Carnegie Mellon University
February 07, 2020

Local and Global Community Engagement on Display, Feb. 14

By Cameron Monteith

Stacy Kish
  • Dietrich College of Humanities and Social Sciences
  • 412-268-9309

This academic year, Dietrich College hosted three “Experience Dietrich” events to raise awareness of experiential learning opportunities for undergraduate students. Prior events, like Under Construction and the Research Slam, attracted participation from a variety of majors.

The third and final event of the year, Engaging Community, will run from 4 to 5 p.m. Feb. 14 in the Dean’s Office Lounge, Baker Hall 154. The event aims to connect students to fellow classmates who have studied or undertaken research abroad, as well as those who have completed service learning or community outreach locally or globally, offered in and outside Dietrich.

Jennifer Keating, assistant dean for educational initiatives, is leading the Engaging Community event and believes in the importance of engaging with local communities and studying abroad. Keating herself has taken students to Northern Ireland multiple times in order to witness the environment that sets the background of her interdisciplinary course “Art, Conflict and Technology in the North of Ireland.”

“Study abroad is a lovely opportunity. It allows students to get up and out into an environment that might be quite unfamiliar, but it’s structured in a way that’s familiar because it’s another university experience,” said Keating.

“The combination of focused communication with salient storytelling, with students serving as ambassadors of these experiences to students who are in their own shoes, can be used as a way to communicate these opportunities as opposed to people solely focused on these efforts.”

Conlon Novak, a senior Information Systems major, will be relaying his own experiences studying abroad at the Engaging Community event.

Novak traveled to Cuba in the spring semester of 2019 as part of his Mediated Narrative course. He worked on an interactive documentary on Internet access in Camagüey, Cuba with a focus on an underground network distribution phenomenon called El Paquete Semanal, or the weekly packet. Novak returned to Cuba later that year to conduct field research on the project in support of his Senior Honors Thesis.

“Both my work with Mediated Narrative and my Senior Honors Thesis have allowed me to dive deeply into Cuban history and culture (in what limited time that I had) while also exploring an incredibly interesting and unique phenomenon,” he said. “I now have much more respect for the Cuban people's ingenuity and resilience than I could have possibly gained from afar.”

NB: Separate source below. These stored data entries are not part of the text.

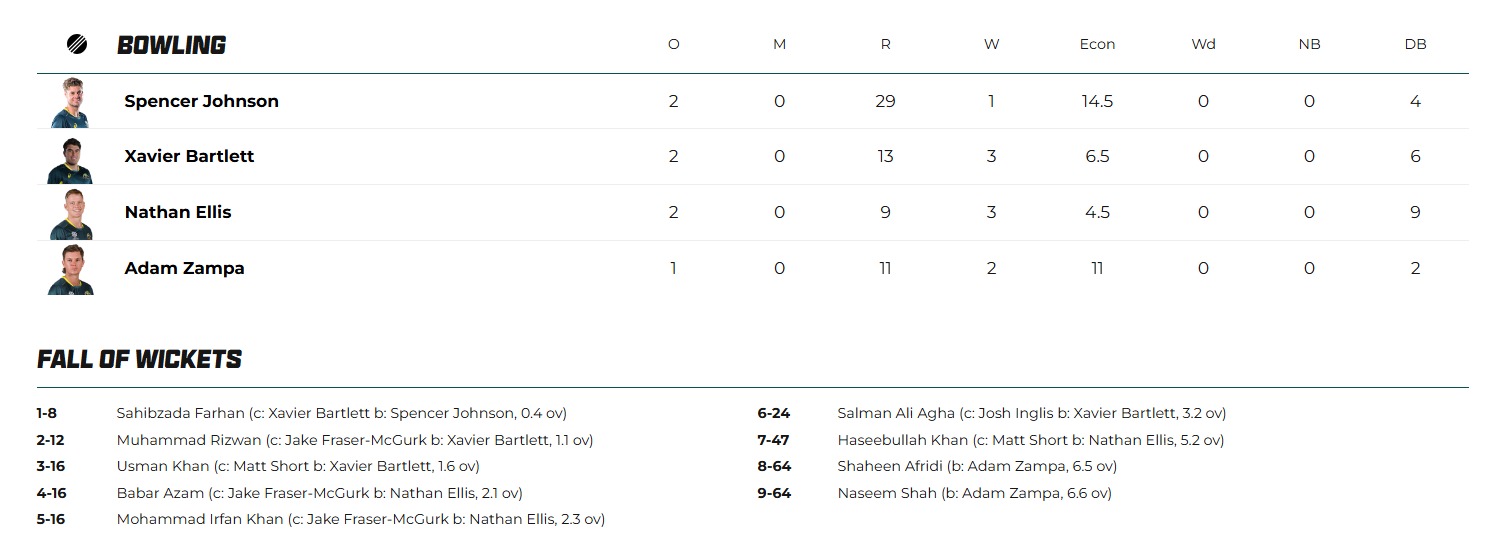Click the Econ column header
This screenshot has height=548, width=1492.
[1097, 45]
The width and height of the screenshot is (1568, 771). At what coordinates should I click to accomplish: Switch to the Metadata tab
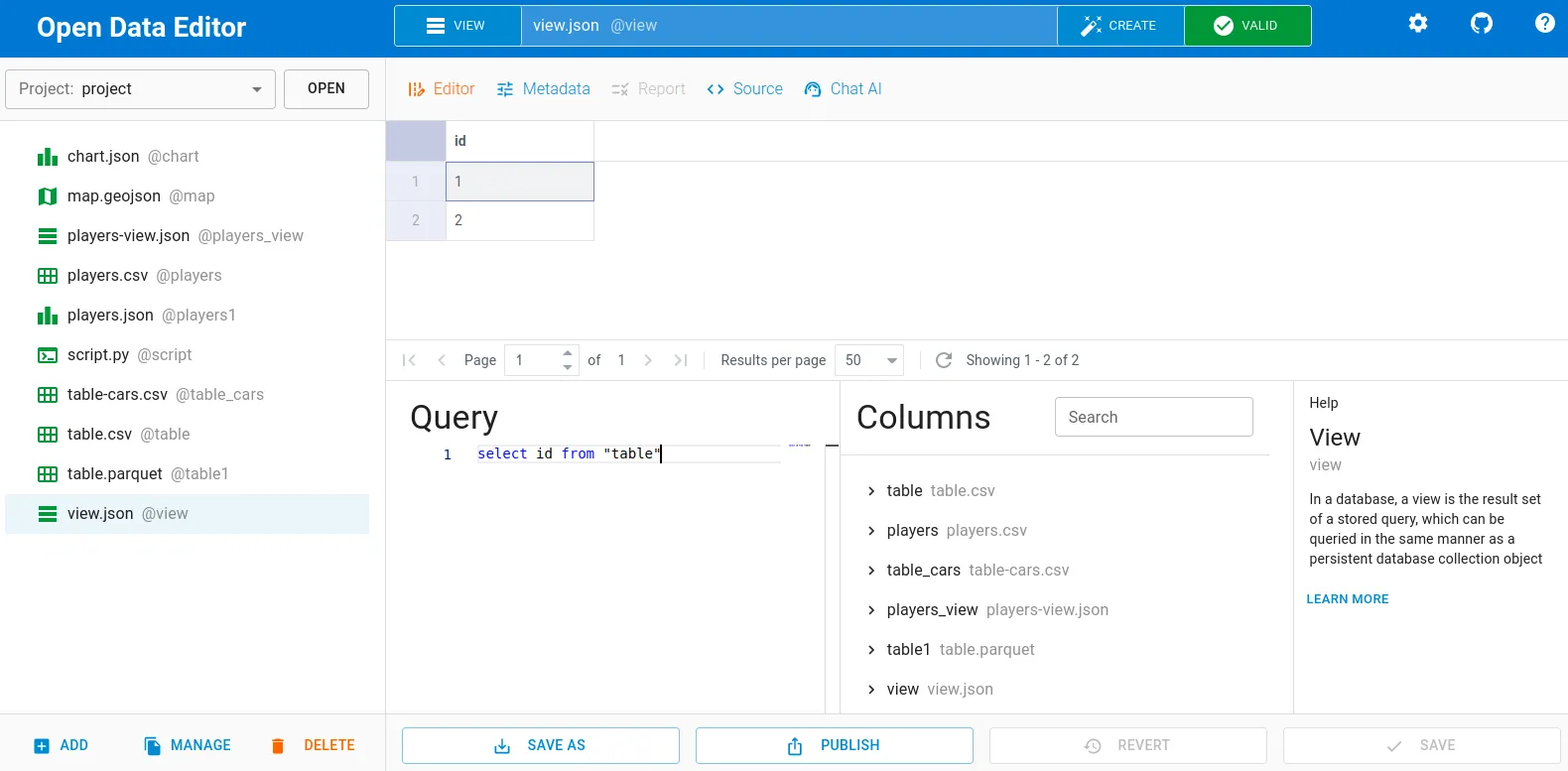pyautogui.click(x=543, y=89)
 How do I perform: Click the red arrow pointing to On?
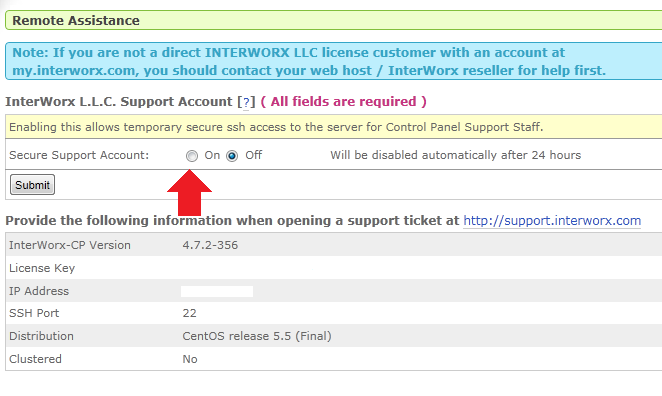point(189,193)
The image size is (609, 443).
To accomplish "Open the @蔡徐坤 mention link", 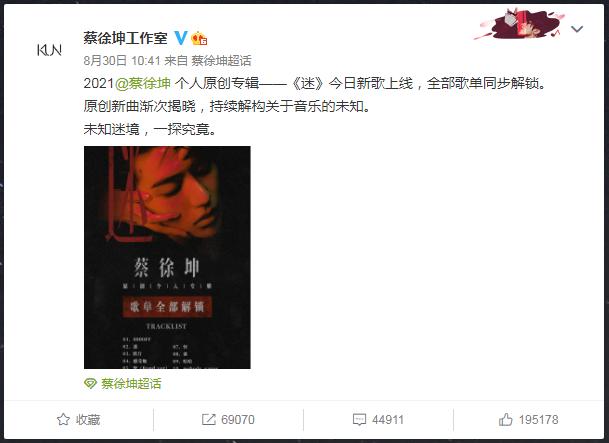I will (143, 83).
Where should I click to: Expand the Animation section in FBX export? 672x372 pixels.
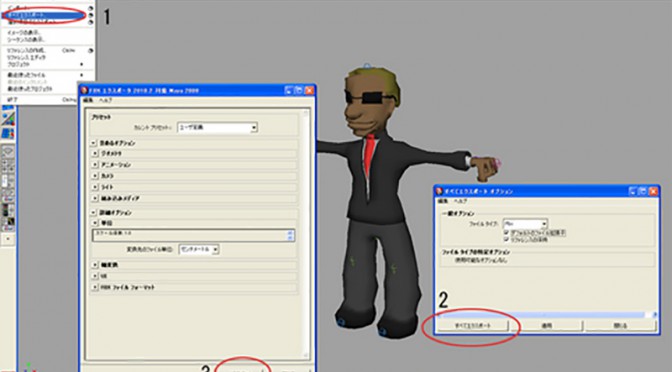[95, 165]
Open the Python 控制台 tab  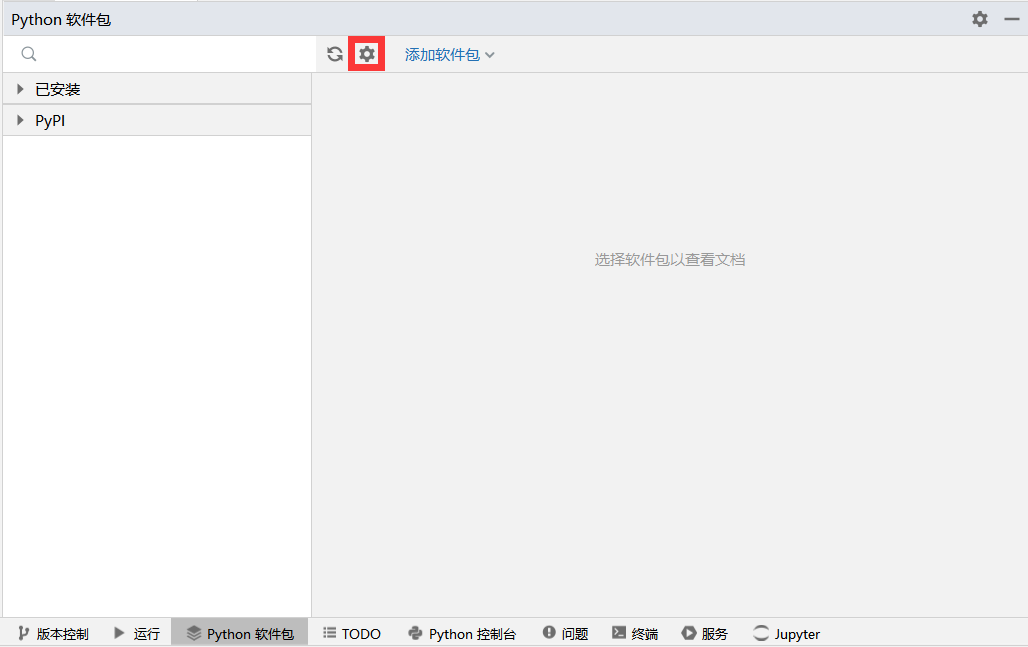(x=462, y=633)
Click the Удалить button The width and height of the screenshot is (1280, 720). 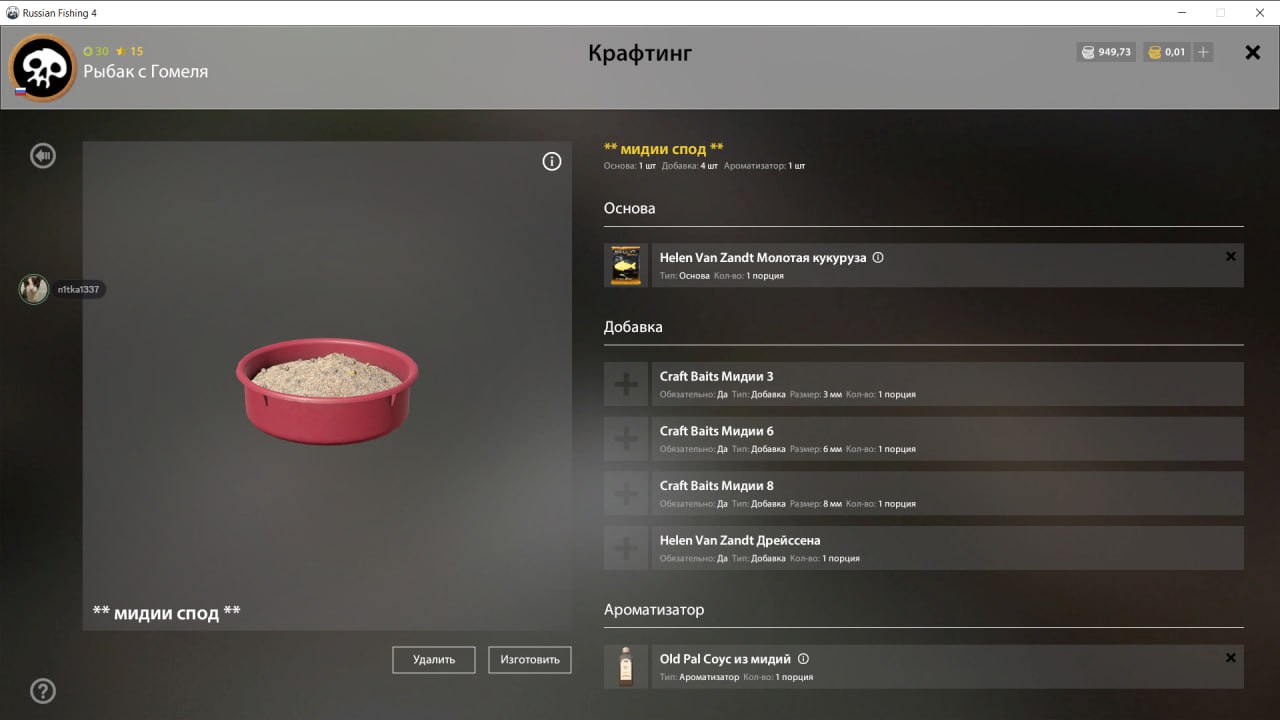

Novak is a strong promoter of traveling abroad, especially as it relates to experiential learning.

“It forces you to quickly develop people skills, self-sufficiency and (in my case) learn a new language, as well as subtly distinct sets of norms and more,” said Novak. “It is an experience that I'd recommend to anyone willing to put themselves out there in a big way; it has big returns, even if you don't see them right away.”

Novak will also discuss traveling opportunities he’s been offered through Dietrich courses and outside experiential learning programs.

“I think I’m most excited to continue to showcase what Dietrich students are doing in the world,” said Keating. “We have highly imaginative, creative students who combine their own ingenuity and innovation with resources that are available to support that. It is something worthwhile to celebrate.”